Pezulu got his name by accident – in fact, by a misunderstanding. It is a Zulu word meaning ‘up’ or ‘on top,’ and when the fowls first joined the waggons and were allowed to wander about at the outspan places, the boys would drive them up when it was time to trek again by cracking their big whips and shouting “Pezulu.” In a few days no driving or whip-cracking was necessary; one of the boys would shout “Pezulu” three or four times, and they would all come in and one by one fly and scramble up to the coop. One day, after we had got a new lot of hens, a stranger happened to witness the performance. Old Pezulu was the only one who knew what was meant, and being a terribly fussy nervous old gentleman, came tearing out of the bush making a lot of noise, and scrambled hastily on to the waggon. The stranger, hearing the boys call “Pezulu” and seeing him hurry up so promptly, remarked: “How well he knows his name!” So we called him Pezulu after that.

Whenever we got new fowls Pezulu became as distracted as a nervous man with a large family trying to find seats in an excursion train. As soon as he saw the oxen being brought up, and before any one had called for the fowls, he would begin fussing and fuming – trying all sorts of dodges to get the hens up to the waggons. He would crow and cluck-cluck or kip-kip; he would go a few yards towards the waggons and scratch in the ground, pretending to have found something good, and invite them to come and share it; he would get on the disselboom and crow and flap his wings loudly; and finally he would mount on top of the coop and make all sorts of signals to the hens, who took not the least notice of him. As the inspanning went on he would get more and more excited; down he would come again – not flying off, but hopping from ledge to ledge to show them the easy way; and once more on the ground he would scrape and pick and cluck to attract them, and the whole game would be played over again and again. So even with new fowls we had very little trouble, as old Pezulu did most of the teaching.

But sometimes Pezulu himself was caught napping – to the high delight of the boys. He was so nervous and so fussy that they thought it great fun to play tricks on him and pretend to go off and leave him behind. It was not easy to do this because, as I say, he did not wait to be called, but got ready the minute he saw the oxen coming up. He was like those fussy people who drive every one else crazy and waste a lot of time by always being half an hour early, and then annoy you by boasting that they have never missed a train in their lives.

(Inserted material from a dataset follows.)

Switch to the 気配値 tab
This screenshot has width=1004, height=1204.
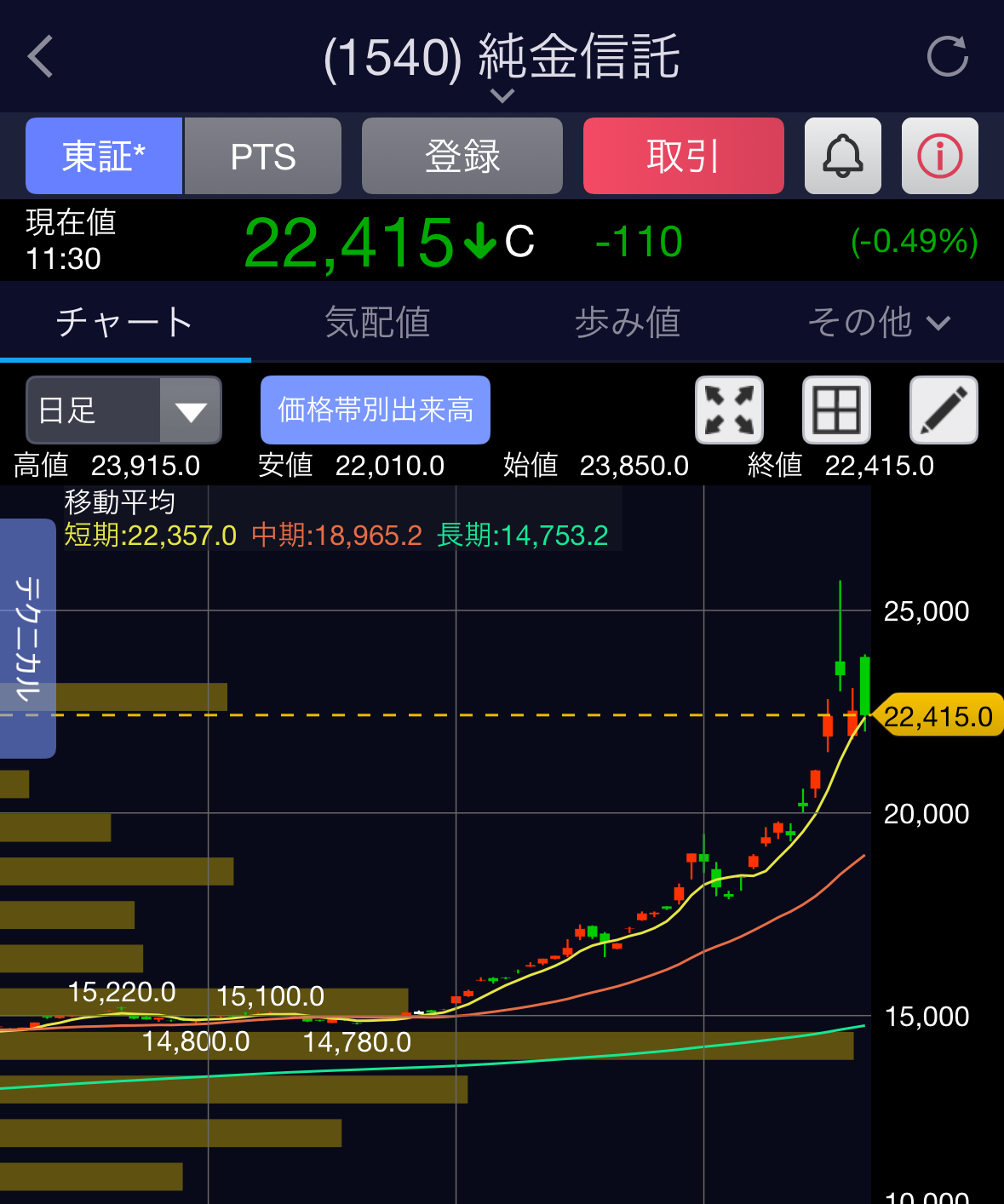point(376,323)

But there was one way in which Pezulu used to get caught. Just as he knew that inspanning meant starting, so, too, he knew that outspanning meant stopping; and whenever the waggons stopped – even for a few minutes – out would pop his head, just like the fussy red-faced father of the big family looking out to see if it was their station or an accident on the line. Right and left he would look, giving excited inquisitive clucks from time to time, and if they did not start in another minute or two, he would get right out and walk anxiously to the edge of the load and have another good look around – as the nervous old gentleman gets half out, and then right out, to look for the guard, but will not let go the handle of the door for fear of being left. Unless he saw the boys outspanning he would not get off, and if one of the hens ventured out he would rush back at her in a great state and try to bustle her back into the coop. But often it happens while trekking that something goes wrong with the gear – a yokeskey or a nek-strop breaks, or an ox will not pull kindly or pulls too hard where he is, and you want to change his place; and in that way it comes about that sometimes you have to outspan one or two or even more oxen in the middle of a trek.

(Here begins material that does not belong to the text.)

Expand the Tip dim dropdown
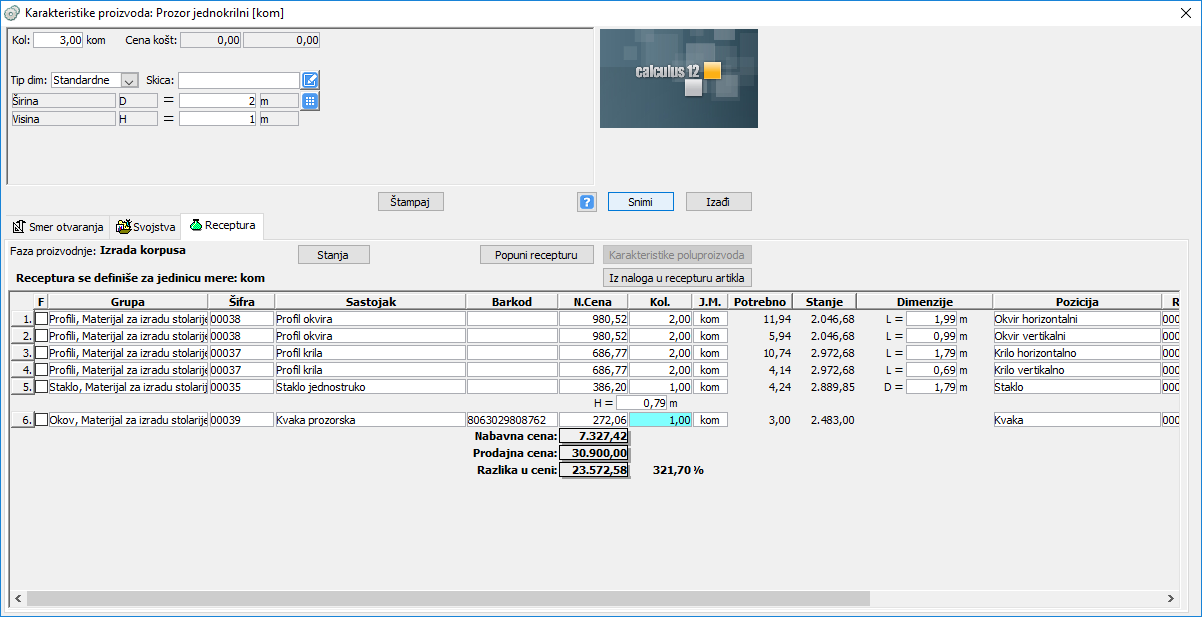 tap(129, 80)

That is how Pezulu used to get caught: the minute he saw outspanning begin, he would nip off with all the hens following him and wander about looking for food, chasing locusts or grasshoppers, and making darts at beetles and all sorts of dainties – very much interested in his job and wandering further from the waggons at every step. The boys would watch him, and as soon as they were fixed up again, would start off without a word of warning to Pezulu. Then there was a scene. At the first sound of the waggon-wheels moving he would look up from where he was or walk briskly into the open or get on to an ant-heap to see what was up, and when to his horror he saw the waggon actually going without him, he simply screamed open-mouthed and tore along with wings outstretched – the old gentleman shouting “Stop the train, stop the train,” with his family straggling along behind him. It never took him long to catch up and scramble on, but even then he was not a bit less excited: he was perfectly hysterical, and his big red comb seemed to get quite purple as if he might be going to have apoplexy, and he twitched and jerked about so that it flapped first over one eye and then over the other. This was the boys’ practical joke which they played on him whenever they could.

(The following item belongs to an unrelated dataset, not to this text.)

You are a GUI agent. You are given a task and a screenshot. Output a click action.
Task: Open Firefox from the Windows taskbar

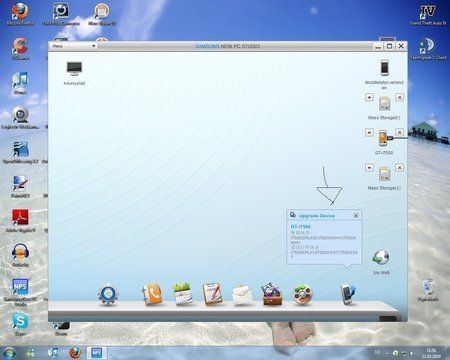coord(75,352)

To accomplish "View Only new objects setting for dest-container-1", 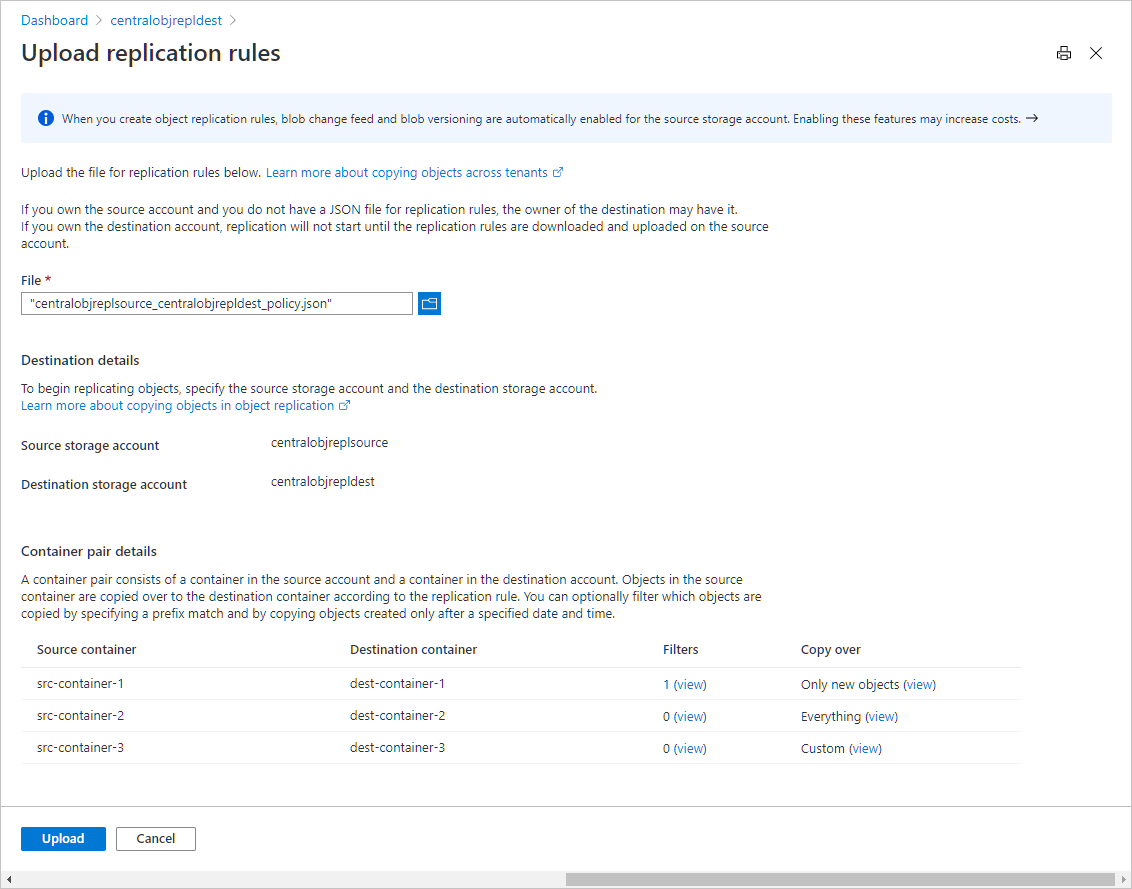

That was old Pezulu – Pezulu the First. He was thick in the body, all chest and tail, short in the legs, and had enormous spurs; and his big comb made him; look so red in the face that one could not help thinking he was too fond of his dinner. In some old Christmas number we came across a coloured caricature of a militia colonel in full uniform, and for quite a long time it remained tacked on to the coop with “Pezulu” written on it.

Pezulu the Great – who was Pezulu the Second – was not like that: he was a game cock, all muscle and no frills, with a very resolute manner and a real love of his profession; he was a bit like Jock in some things; and that is why I fancy perhaps Jock and he were friends in a kind of way. But Jock could not get on with the others: they were constantly changing; new ones who had to be taught manners were always coming; so he just lumped them together, and hated fowls. He taught them manners, but they taught him something too – at any rate, one of them did; and one of the biggest surprises and best lessons Jock ever had was given him by a hen while he was still a growing-up puppy.

He was beginning to fancy that he knew a good deal, and like most young dogs was very inquisitive and wanted to know everything and at once. At that time he was very keen on hunting mice, rats and bush squirrels, and had even fought and killed a meerkat after the plucky little rikkitikki had bitten him rather badly through the lip; and he was still much inclined to poke his nose in or rush on to things instead of sniffing round about first.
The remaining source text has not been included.